## [TASK INSTRUCTIONS]
Copy task, pictures excluded: set down exactly the lines from the one containing "Task: Click the fa() Call line text" to the end of the data below.

## [Records from a data source]
>>>
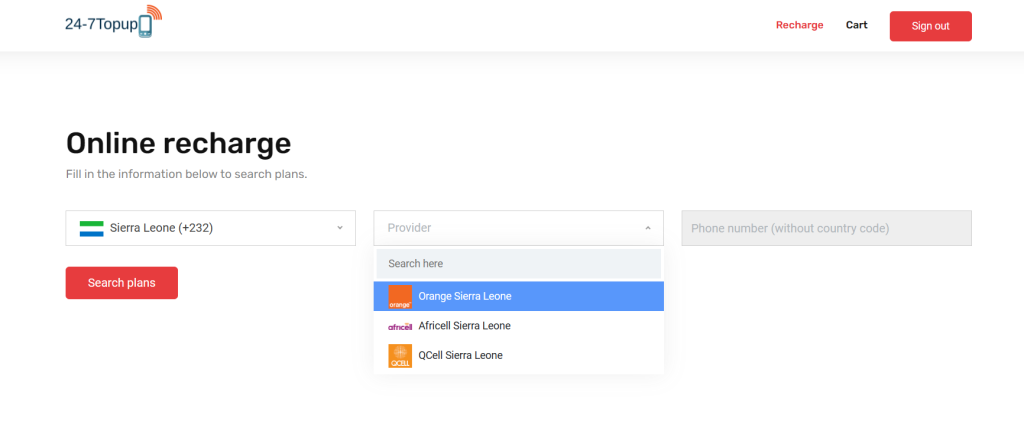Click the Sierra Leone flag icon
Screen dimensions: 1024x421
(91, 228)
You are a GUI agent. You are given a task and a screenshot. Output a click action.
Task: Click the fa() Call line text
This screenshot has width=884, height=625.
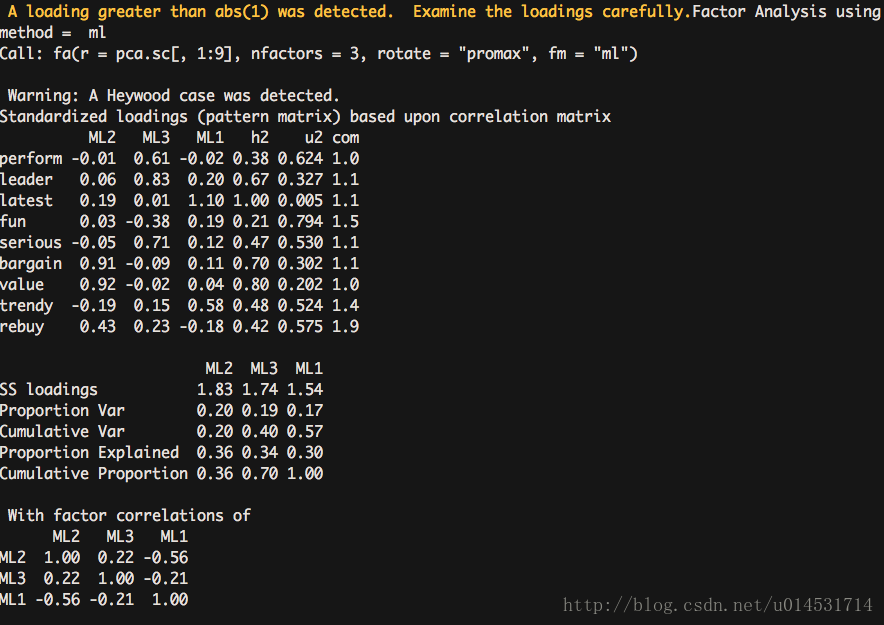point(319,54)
<<<
## [TASK RESULT]
Task: Click the fa() Call line text
This screenshot has width=884, height=625.
point(319,54)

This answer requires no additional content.